The Times also points to critics who think employers might not always transfer dollars saved on health care over to wage increases as neatly as the proponents of the measure might hope.

This story shows that the debate over Obamacare is nowhere near over, regardless of what the Supreme Court decided about the legality of federal subsidies. In the first place, the ACA hasn’t actually yet even been fully implemented—the tax at issue here doesn’t hit until 2018. To declare the ACA a success—or a failure—when it’s not even fully in place is premature. We don’t know how the law will ultimately shape the health care market, and we can’t until all its provisions are in effect and enough time has passed for any consequences to be felt. Early signs indicate that premiums could rise dramatically over the next few years, and the eventual effect of the Cadillac tax won’t be in evidence for another three or four years—at the earliest.

But there’s even more uncertainty than that, because we don’t only need to wait for the law to come into effect; we also need to see what changes may happen to the law itself. Perhaps the Cadillac tax will be repealed at the urging of the increasing powerful coalition that opposes it, and it isn’t the only ACA provision on the chopping block. Many want the medical device tax to go, and the employer mandate has vocal critics on both sides of the aisle. It seems likely that the ACA will undergo at least some changes in the coming years.

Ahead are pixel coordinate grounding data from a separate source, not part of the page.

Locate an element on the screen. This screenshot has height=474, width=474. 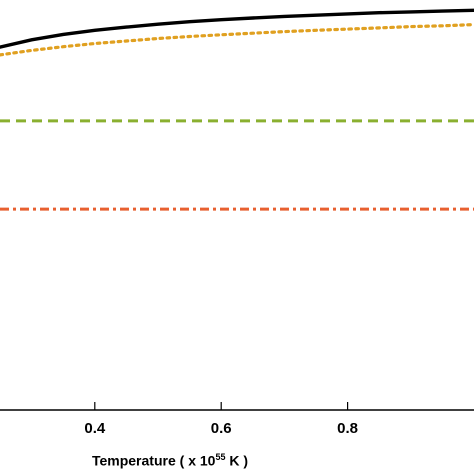
x-axis-label-close: K ) is located at coordinates (237, 460). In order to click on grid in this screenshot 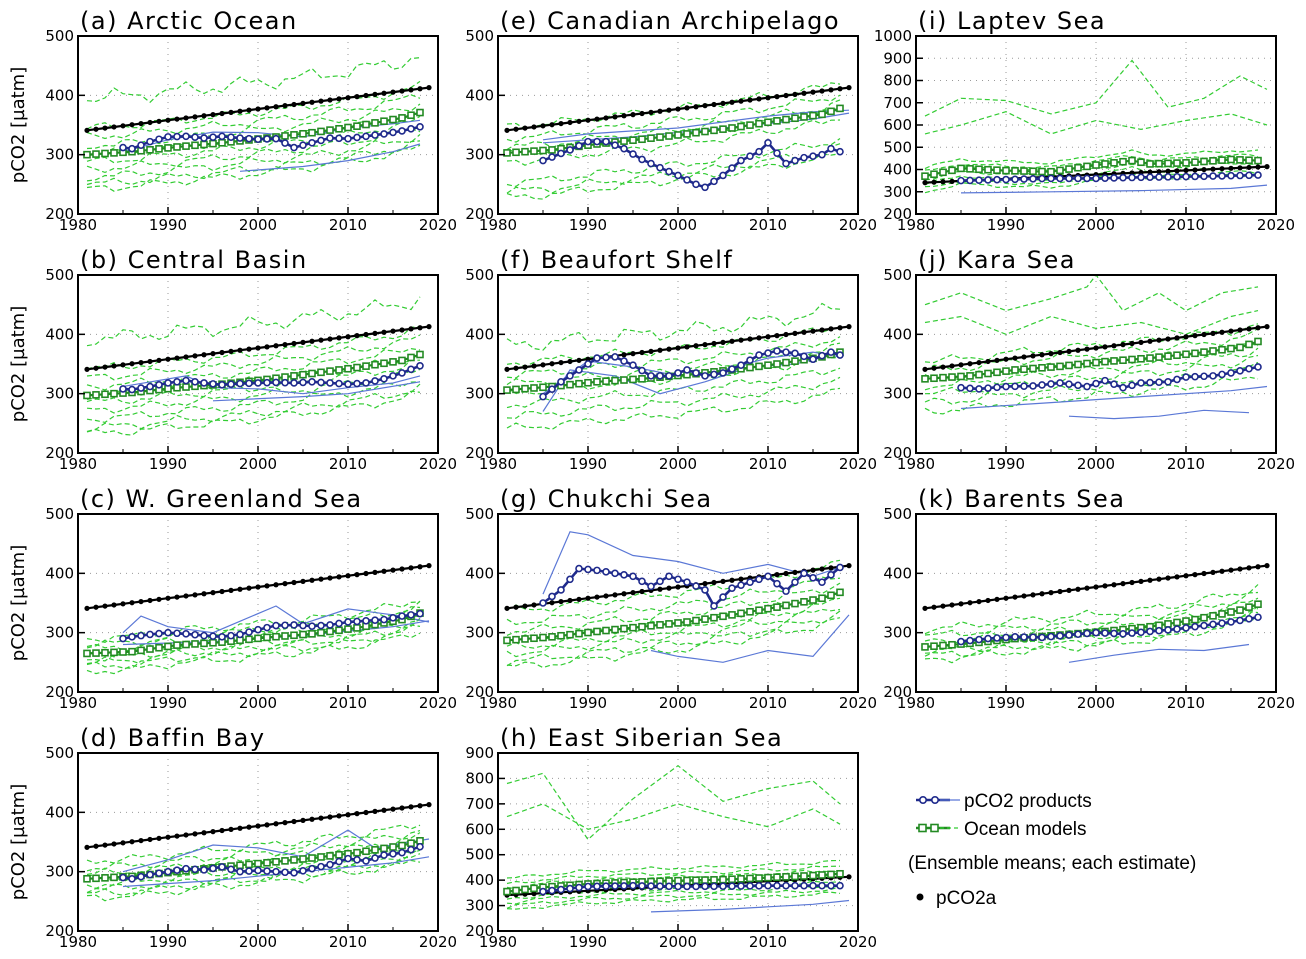, I will do `click(1096, 364)`. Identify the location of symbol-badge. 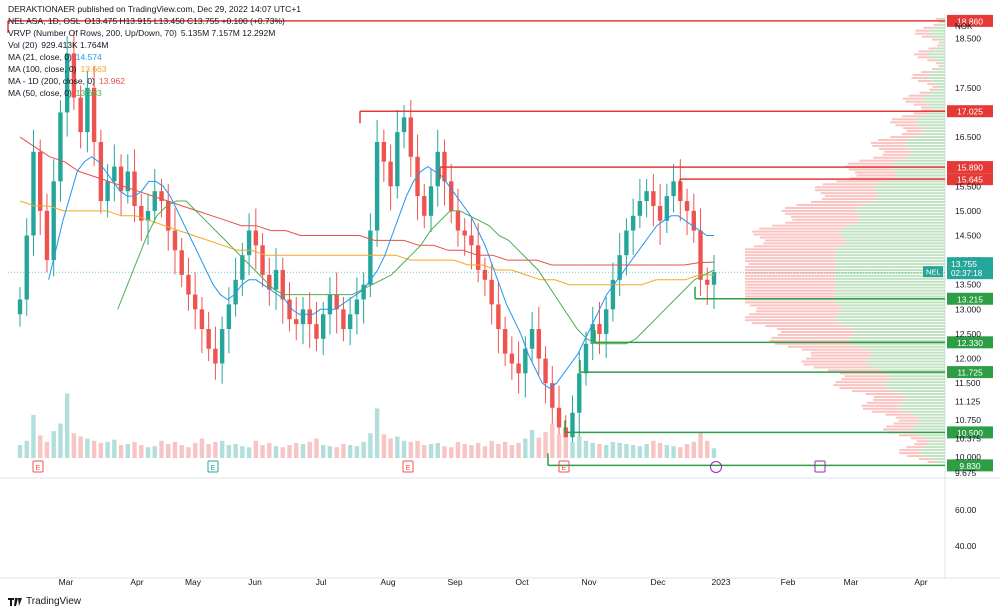
(933, 272).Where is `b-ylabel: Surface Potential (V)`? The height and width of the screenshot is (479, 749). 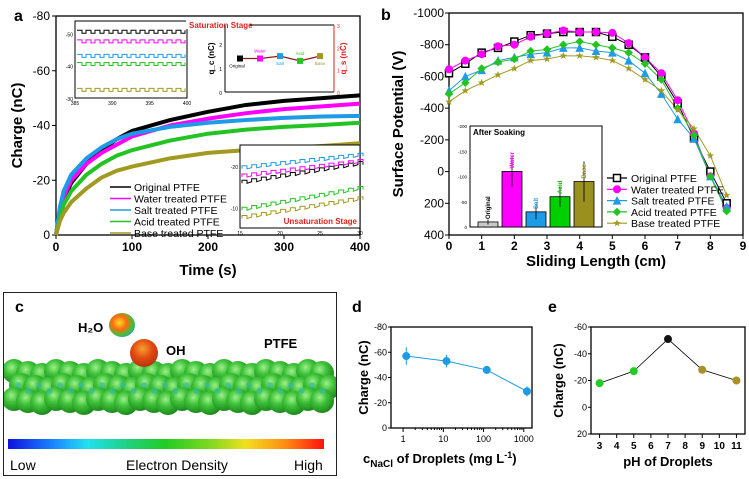
b-ylabel: Surface Potential (V) is located at coordinates (398, 124).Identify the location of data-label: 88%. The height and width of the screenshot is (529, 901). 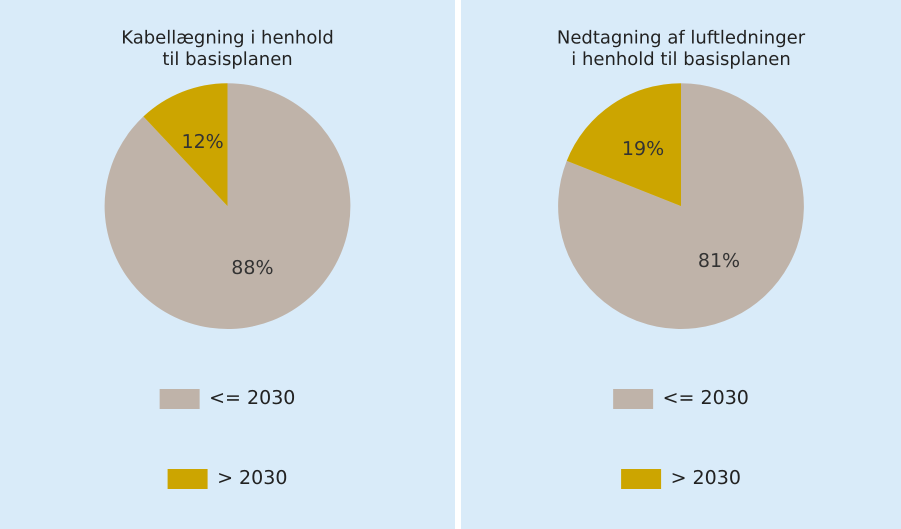
(252, 268).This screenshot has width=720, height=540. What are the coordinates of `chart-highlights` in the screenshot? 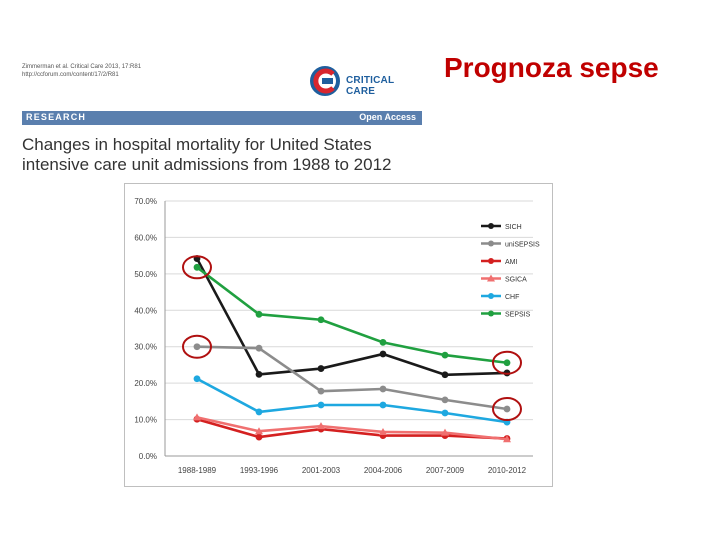 It's located at (352, 338).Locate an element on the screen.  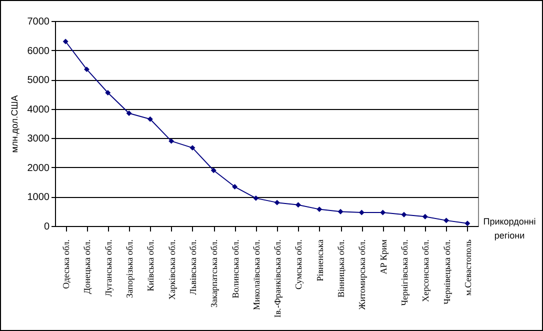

And all of that’s not to mention the fact that health care will continue to be a key domestic policy topic for years to come, for the simple reason that even if the ACA goes fully into effect without any more major hiccups, it won’t solve the underlying unsustainability of our health care system. ACA or not, health care in America costs too much for too little return. A lot more policy work (as well as private innovation) will need to be done to help turn that around (we’ve outlined some ideas here, as well as other places). Until that time, expect continued unrest and more debating.